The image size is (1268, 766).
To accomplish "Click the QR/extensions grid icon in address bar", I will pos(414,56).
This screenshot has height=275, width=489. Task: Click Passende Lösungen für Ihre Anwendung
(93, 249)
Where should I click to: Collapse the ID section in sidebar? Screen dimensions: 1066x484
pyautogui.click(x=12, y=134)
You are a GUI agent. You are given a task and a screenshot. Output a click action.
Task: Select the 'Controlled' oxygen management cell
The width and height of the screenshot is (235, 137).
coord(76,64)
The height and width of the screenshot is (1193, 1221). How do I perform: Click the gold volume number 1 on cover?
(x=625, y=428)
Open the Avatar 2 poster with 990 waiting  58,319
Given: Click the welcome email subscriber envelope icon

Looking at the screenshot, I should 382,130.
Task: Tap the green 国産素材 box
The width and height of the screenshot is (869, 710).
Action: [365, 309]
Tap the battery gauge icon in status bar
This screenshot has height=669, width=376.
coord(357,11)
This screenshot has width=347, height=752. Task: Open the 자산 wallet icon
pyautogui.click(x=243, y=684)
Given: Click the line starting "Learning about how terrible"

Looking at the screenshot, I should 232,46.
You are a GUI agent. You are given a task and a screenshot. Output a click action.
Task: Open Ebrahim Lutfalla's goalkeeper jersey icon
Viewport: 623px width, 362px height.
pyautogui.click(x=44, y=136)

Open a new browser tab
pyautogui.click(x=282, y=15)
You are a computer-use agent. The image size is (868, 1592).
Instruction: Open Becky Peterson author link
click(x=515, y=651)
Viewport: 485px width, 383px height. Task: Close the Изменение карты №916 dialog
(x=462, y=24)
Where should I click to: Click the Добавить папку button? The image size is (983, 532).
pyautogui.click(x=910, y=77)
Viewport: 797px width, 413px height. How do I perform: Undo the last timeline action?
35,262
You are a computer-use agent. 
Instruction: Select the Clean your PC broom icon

◆ **TASK PROMPT**
Locate the word "agent" in the data above. Copy every line carrying it.

◆ **WORKED SOLUTION**
You are a GUI agent. You are given a task and a screenshot. Output a click action.
You are a GUI agent. You are given a task and a screenshot. Output a click action.
You are a computer-use agent. The image size is (868, 1592).
You are a computer-use agent. 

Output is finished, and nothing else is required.